### Record extracts

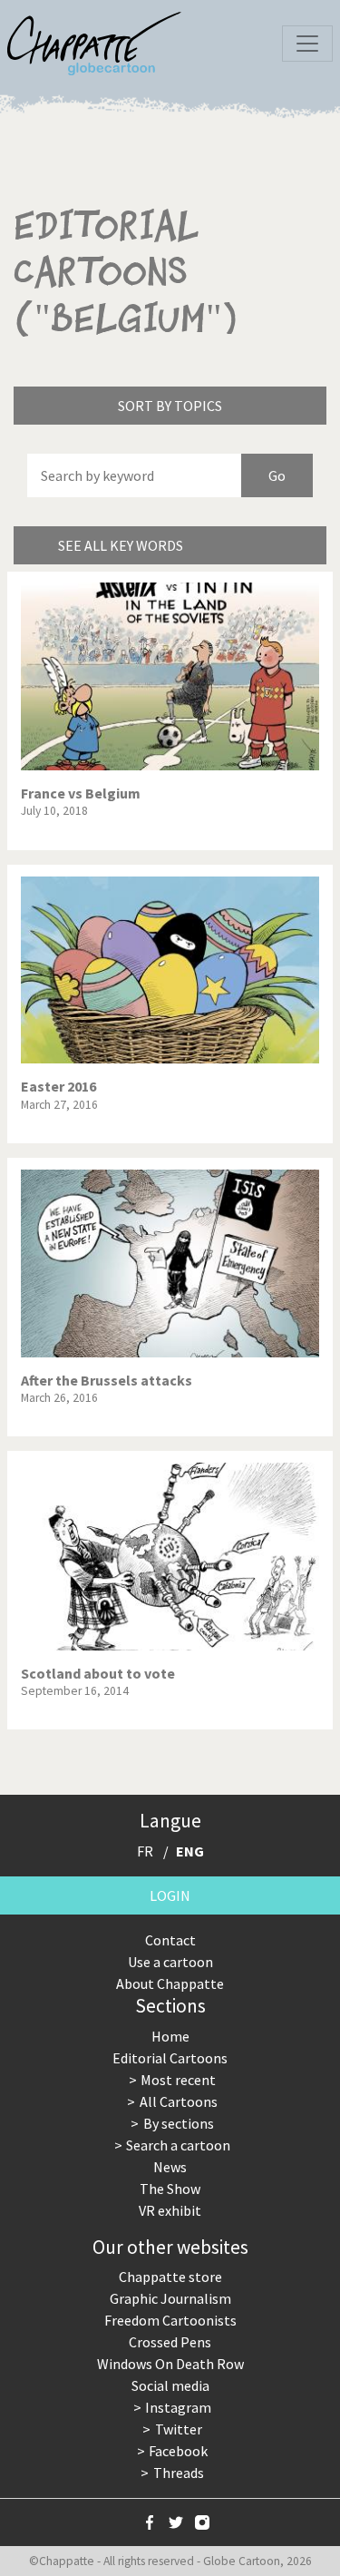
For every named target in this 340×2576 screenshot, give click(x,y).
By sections (178, 2123)
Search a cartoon (178, 2145)
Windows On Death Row (170, 2364)
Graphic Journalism (170, 2298)
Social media (170, 2385)
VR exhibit (170, 2210)
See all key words (120, 545)
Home (170, 2036)
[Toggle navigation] (307, 43)
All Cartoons (179, 2101)
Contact (170, 1940)
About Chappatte (170, 1983)
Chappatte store (170, 2276)
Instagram (178, 2407)
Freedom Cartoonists (170, 2320)
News (170, 2167)
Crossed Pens (170, 2342)
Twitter (178, 2429)
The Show (170, 2188)
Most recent (178, 2080)
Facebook (178, 2451)
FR (145, 1851)
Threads (178, 2472)
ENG (190, 1851)
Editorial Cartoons (170, 2058)
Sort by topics (170, 406)
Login (170, 1895)
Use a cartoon (170, 1962)
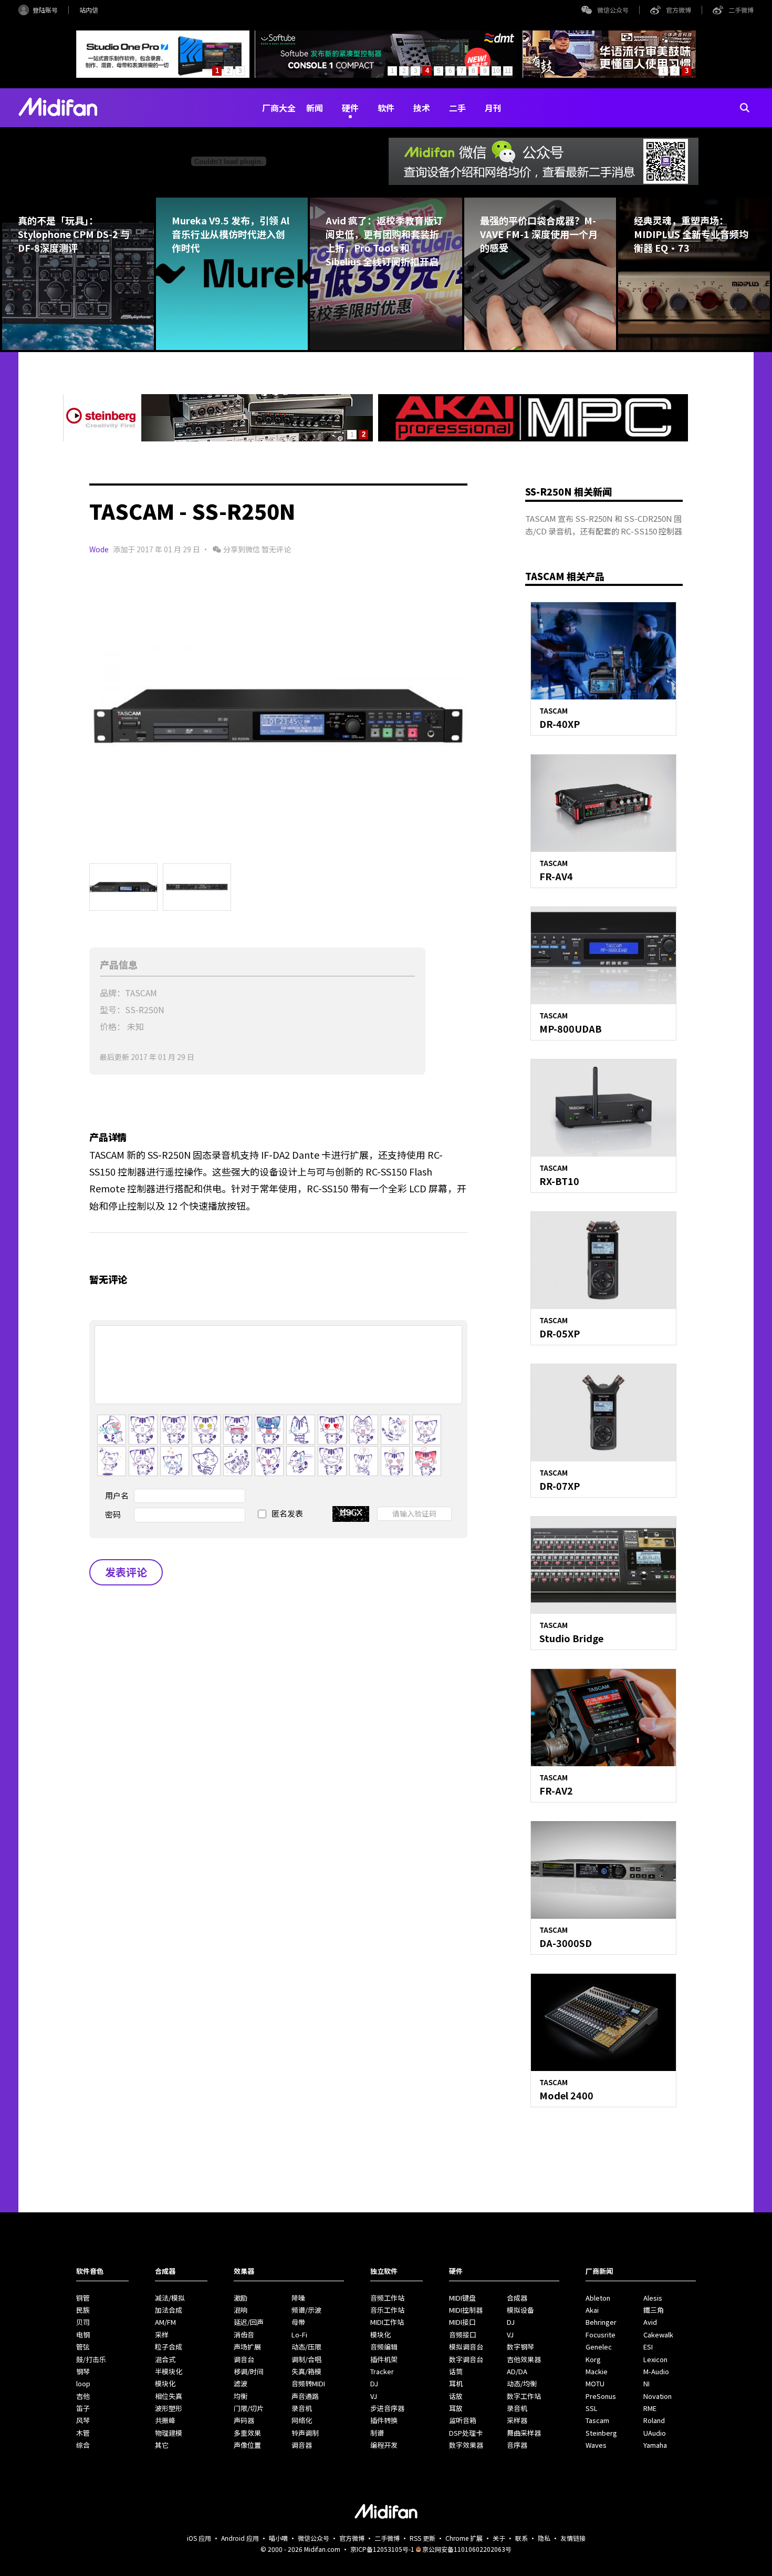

### Exercise objective
Reproduce the material above exactly, but only from the line with "Editorial Cartoons (170, 2058)" through its last line, leaving pictures out.

### Task result
Editorial Cartoons (170, 2058)
Sort by topics (170, 406)
Login (170, 1895)
Use a cartoon (170, 1962)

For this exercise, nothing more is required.